Auch im Duell mit Grosjean konnte sich der Australier auf seinen Aufschlag verlassen. Mit 164 Assen in diesem Turnier führt er mit großem Abstand vor Sebastian Grosjean, der auf 90 kommt. Im Halbfinale schlug Philippoussis für seine Verhältnisse allerdings nur wenige Asse, insgesamt elf (gegen Agassi 46, gegen Popp 33). Doch seine ersten Aufschläge blieben wuchtig. Mit 210 km/h servierte er den schnellsten Aufschlag des Nachmittags. Dem Franzosen, der am Vortag den britischen Publikumsliebling Tim Henman bezwungen hatte, gelang kein einziges Break. Bei längeren Ballwechseln, die allerdings nur selten zustande kamen, bewies Philippoussis, dass auch seine Grundschläge gefährlich sind. Nach einer Stunde und 56 Minuten hatte er mit seinem zweiten Matchball den zweiten Finaleinzug bei einem Grand Slam geschafft. 1998 hatte er im Finale der US Open gegen seinen Landsmann Patrick Rafter verloren. Das freilich war vor seiner Leidenszeit.

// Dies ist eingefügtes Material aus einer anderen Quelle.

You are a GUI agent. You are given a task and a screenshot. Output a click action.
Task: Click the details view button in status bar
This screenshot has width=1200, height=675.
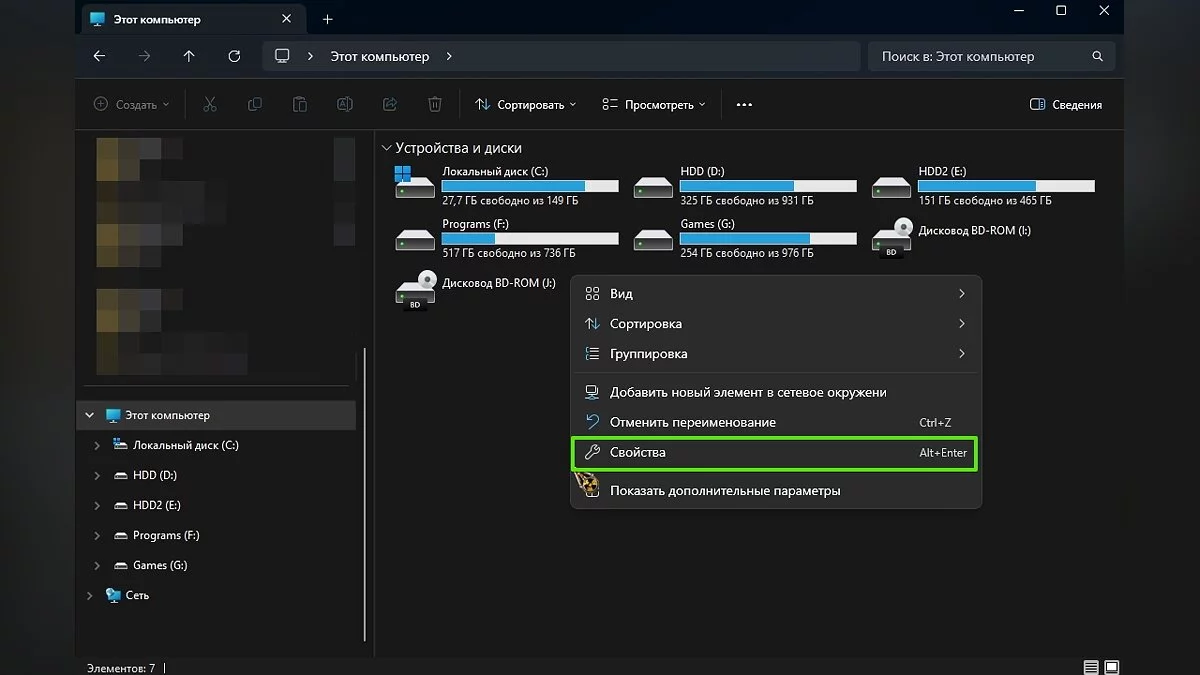pos(1090,667)
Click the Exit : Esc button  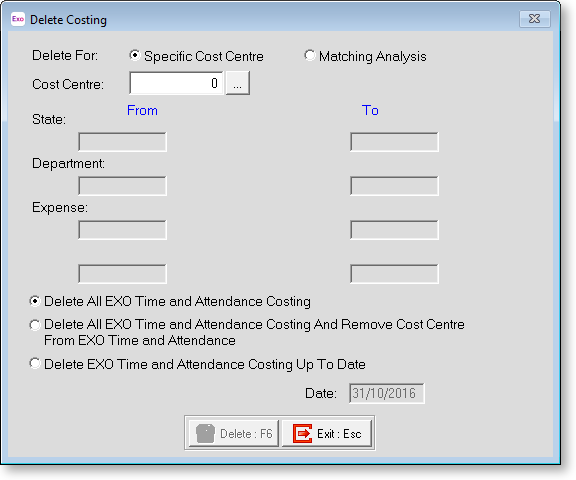[x=327, y=434]
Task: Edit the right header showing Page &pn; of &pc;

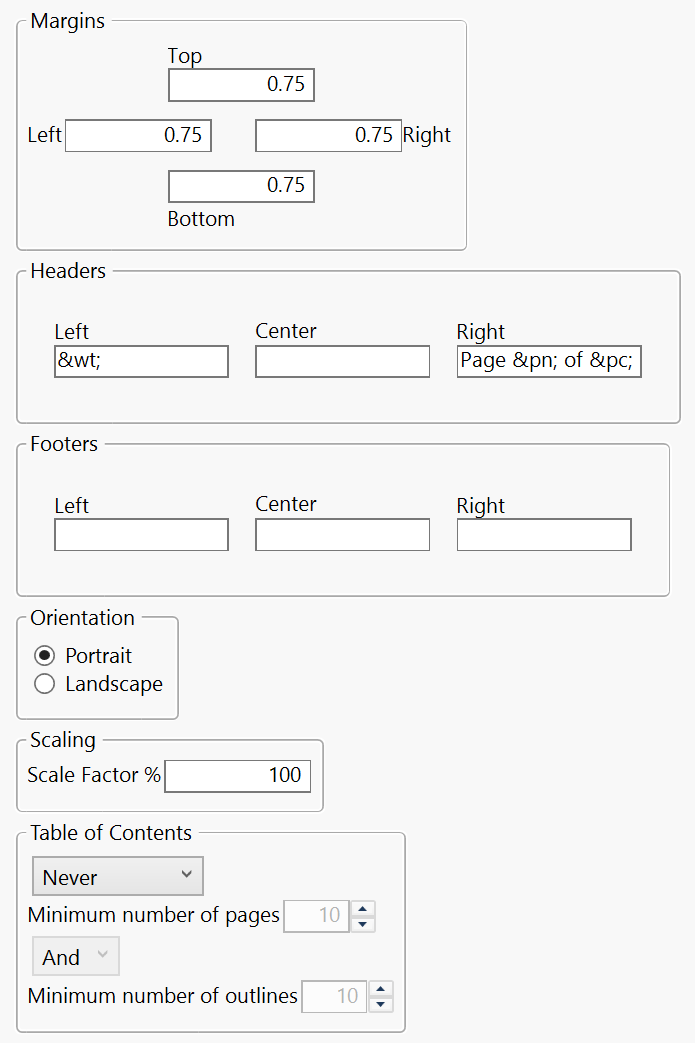Action: [548, 361]

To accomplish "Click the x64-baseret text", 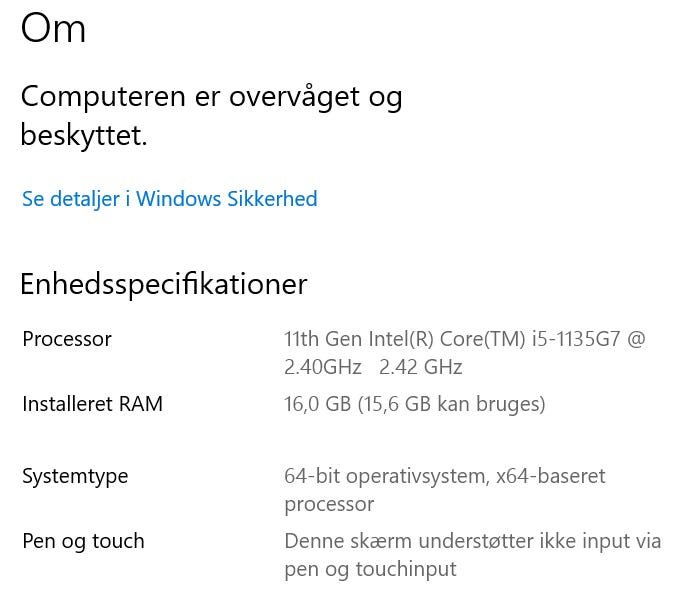I will click(x=551, y=476).
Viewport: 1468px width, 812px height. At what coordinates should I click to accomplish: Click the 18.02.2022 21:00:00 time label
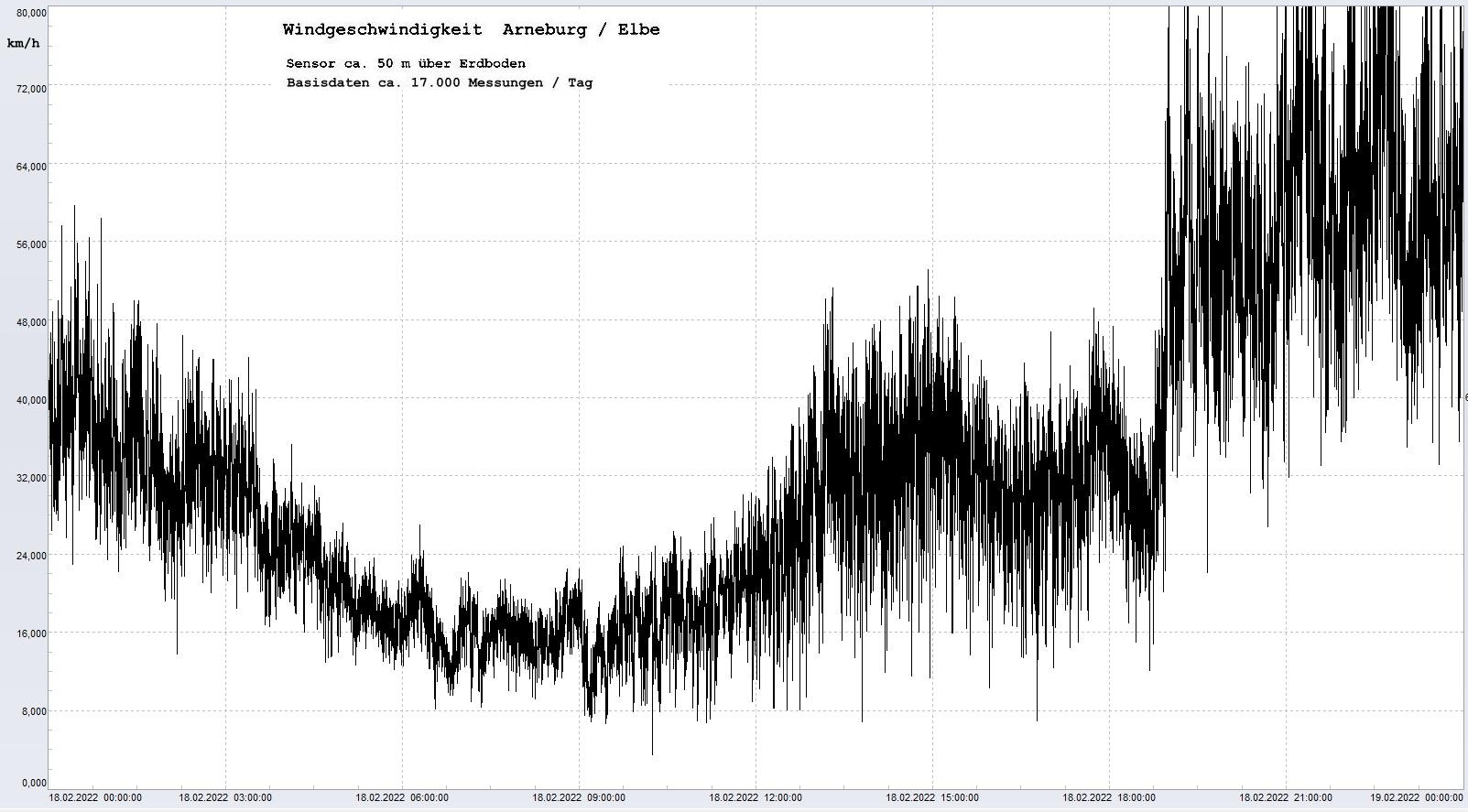pyautogui.click(x=1286, y=798)
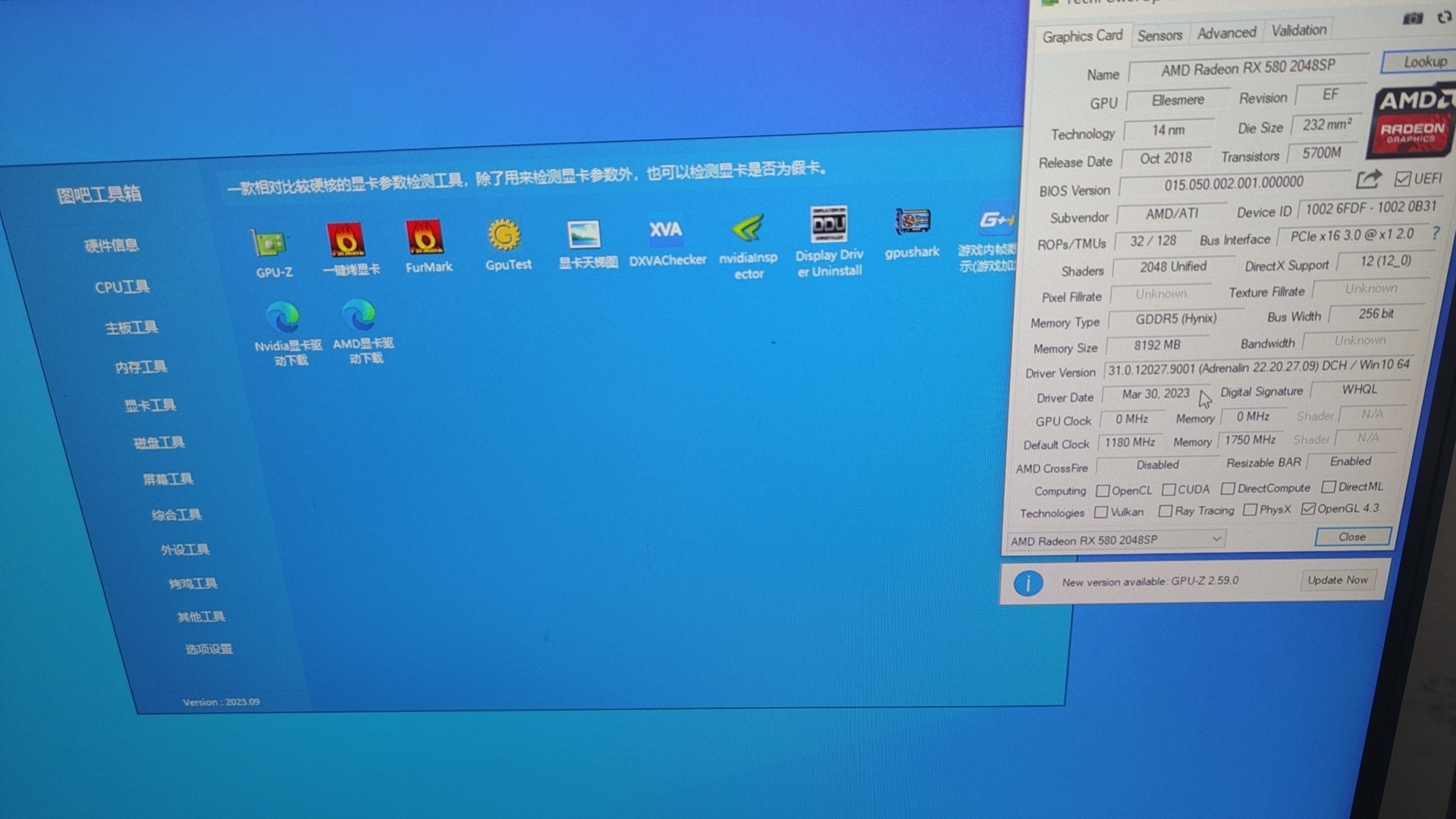Toggle the OpenCL checkbox
Screen dimensions: 1456x819
point(1103,491)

„Es war ein langer, langer Weg zurück. Ich habe Stunden im Kraftraum und auf dem Platz verbracht“, sagt Philippoussis. Im Rollstuhl hatte er viel Zeit, über seine Karriere nachzudenken, die einmal so hoffnungsvoll begonnen hatte. „Man denkt: Ich hätte dies oder das machen können“, sagt der Australier, der von seinem Vater gecoacht wird. Vor allem mental hatte er Schwierigkeiten, mit den Verletzungen umzugehen, verbrachte mehr Zeit in Bars und Diskotheken in South Beach/Miami als auf dem Tennisplatz. In der Weltrangliste rutschte er bis auf Platz 148 zurück.

Vor etwas mehr als einem Jahr änderte Philippoussis seine Einstellung. „In Miami geht es nur darum, was du hast und was du zeigen kannst – ich hatte einfach genug davon.“ Er zog nach San Diego/Kalifornien und wollte seine Karriere noch einmal ernsthaft verfolgen. Zwar geht der Australier am Morgen vor dem Training noch für zwei Stunden im Meer surfen. Doch das ist für den Kraftprotz mit dem Tattoo von Alexander dem Großen auf dem Oberarm eine Art mentales Training.

Als Nummer 48 der Weltrangliste kam er nach Wimbledon. Er hat sich nicht viel ausgerechnet. „Ich wollte nur gesund bleiben“, sagt Philippoussis. Das zumindest ist ihm gelungen. In seiner Leidenszeit hat er gemerkt, was ihm am meisten fehlte. „Das, was man liebt, ist das, was man vermisst – und ich habe Tennis vermisst.“ Nun sind sie wieder eins, das Tennis und Mark Philippoussis.